By looking to make better options for food available to small businesses in our communities, we would service a greater number of people, while encouraging further growth in local food production and distribution.
Given the need to motivate the for profit more than the not for profit companies in our society, I will speak more in that light. I think the idea of a certification is a compelling one, but it needs further definition and applied motivation. I think a certifying body that rated/ranked participating companies would be a good start. Build on this by having the body award a prize, on par with something like the Nobel prize, for CEOs that are seen as the most innovative or making the greatest contributions to society in that year would be invaluable. I would add to this cash awards to the top rated companies that participate, collected based on application fees by participants and perhaps through private sourced donations.

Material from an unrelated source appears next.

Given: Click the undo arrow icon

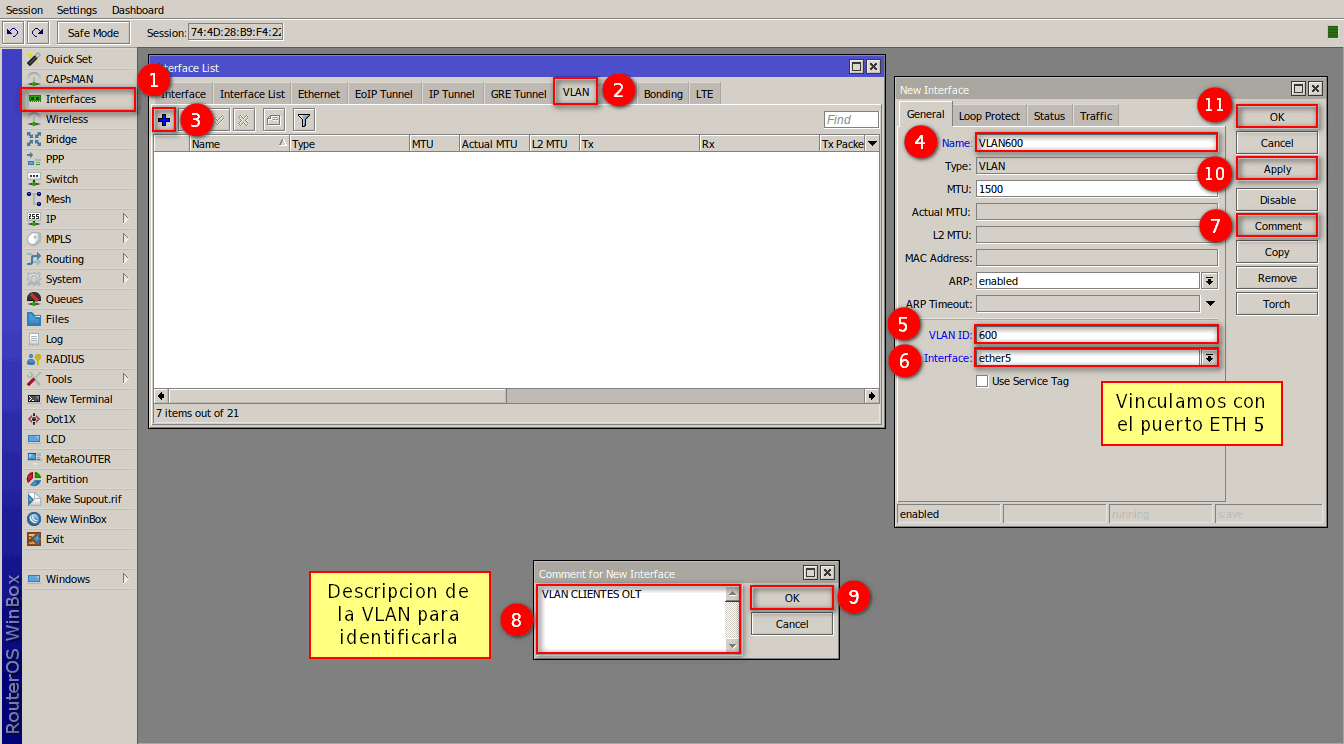Looking at the screenshot, I should 13,33.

Diet and health are understood to be intimately linked, but many of us make poor choices despite understanding this link. I believe this is driven by the cost and ease of access for the less healthy options, with more processed foods being cheaper and more readily available. Given the need to stem this tide, more effort is needed through public and private efforts to change the availability of healthier options, in terms of both cost and ease of access. Local food vendors often look to companies to build their base of available clientele, for example. This typically is addressed simply through available coupons, etc. A first step would be for companies to take a more active role in promoting local vendors that provide healhier meals, perhaps providing promotional additional financial support for reputable, local providers versus your typical fast food vendor.